College football has abandoned virtually everything it once pretended to be about, but it doesn’t matter — at least not until it begins killing programs outright — because the old canard of amateurism and the old college try isn’t what made college football so irrepressibly endearing to the majority of fans who aren’t yet inveterate gamblers. It’s the fact that we’re all from somewhere and in major college sports, there is always — always! — someone to root against.
And here comes Deion Sanders.
Colorado hasn’t been a consistently relevant program since the mid-1990s, yet the former Dallas Cowboys cornerback has found a way to unite college football fans in 49 states against the Centennial State’s only Power 4 football team.
North Dakota State has a good program and a rabid following at home, but when they played the Buffaloes on Thursday night, that fan base grew exponentially. There were a lot of college football fans rooting for the Bison, and whether they were from North Dakota or Hawaii, they were disappointed when NDSU fell just short in a 31-26 loss.

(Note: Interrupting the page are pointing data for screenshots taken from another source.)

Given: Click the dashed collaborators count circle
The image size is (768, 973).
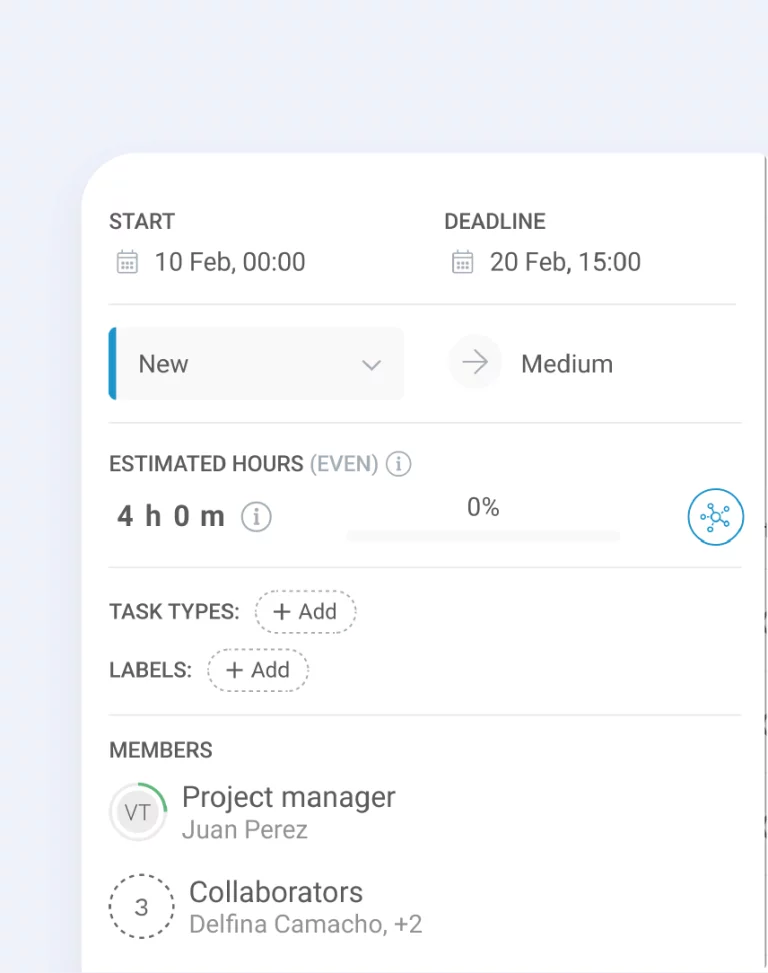Looking at the screenshot, I should click(x=141, y=907).
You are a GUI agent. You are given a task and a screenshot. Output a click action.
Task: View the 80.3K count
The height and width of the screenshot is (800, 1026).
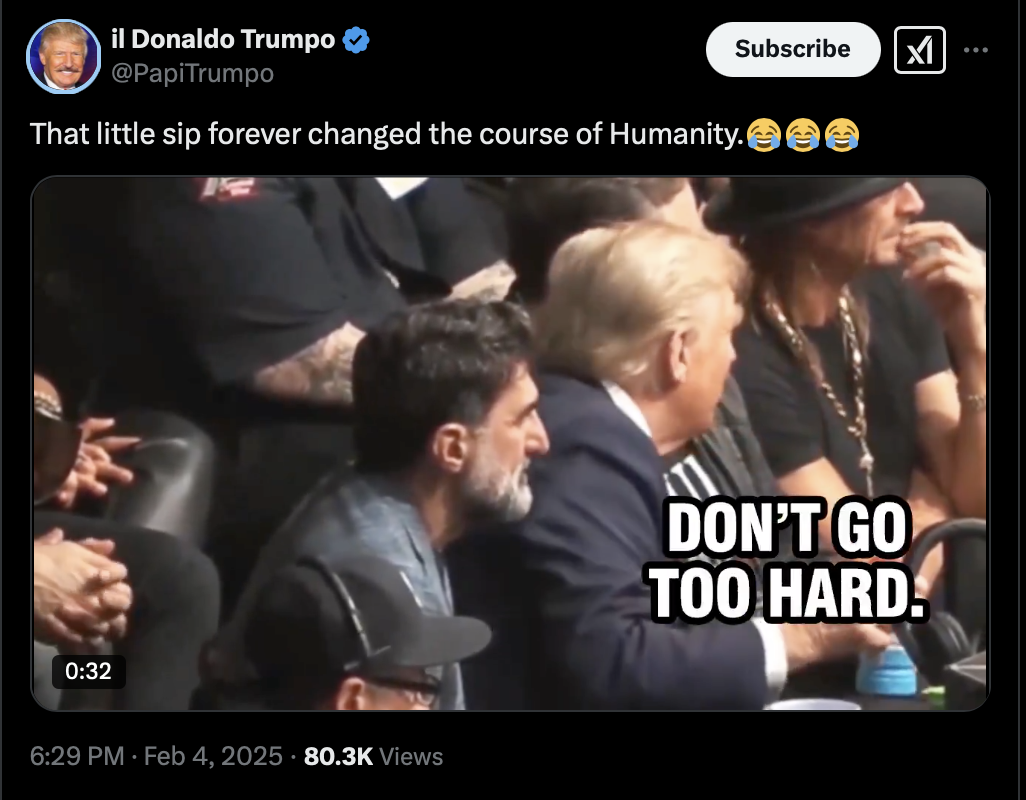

This in itself isn’t a problem for Colorado. Even people inside Michigan hate Michigan, and neither that nor a cheating scandal stopped the Wolverines from winning the NCAA championship last season. Right now, Sanders is more embarrassment than boon for Colorado on the field — one game into Coach Prime’s second season, they’re 5-8 under his auspices — but off the field, the money and five- and four-star recruits are rolling in. Right now, his 2024 class hasn’t cracked the Top 50 for Rivals or 247sports, but if Sanders can prime the NIL pump and get out of town when either his kids go pro or he wins eight games, this might be a worthy gambit.
Might be.
Because Colorado’s program — and the school by extension — has become a disgrace in the wake of its stance (LOL) on Sanders’ availability to reporters covering the team. In short, Coach Prime and his players answer questions only from media members approved by Coach Prime (it’s in his contract). The current narrative is that Sanders can’t coach and the school is spineless.
The former is up in the air. Most coaches’ first seasons after taking over down programs are rough — Kirk Ferentz was 1-10 in his first season in Iowa City — and Sanders was 27-6 in three seasons at Jackson State. The latter, however, is unmistakably true. And we can go ahead and add the Big 12 Conference, which took the Buffs back in after the Pac-12 crumbled under the weight of conference expansion.
Neither the school nor the Big 12 have so much as sent an email to Sean Keeler, the Denver Post columnist now verboten to Sanders and his players, to explain themselves. CBS Sports also is disallowed from asking questions during team access, and it apparently doesn’t matter which representative is asking — a valuable life lesson for Coach Prime’s players.
Imagine running a taxpayer-funded institution of higher education and selling out your school and the First Amendment of the U.S. Constitution for a football coach of unproven merits who not coincidentally has the emotional intelligence of a teenager.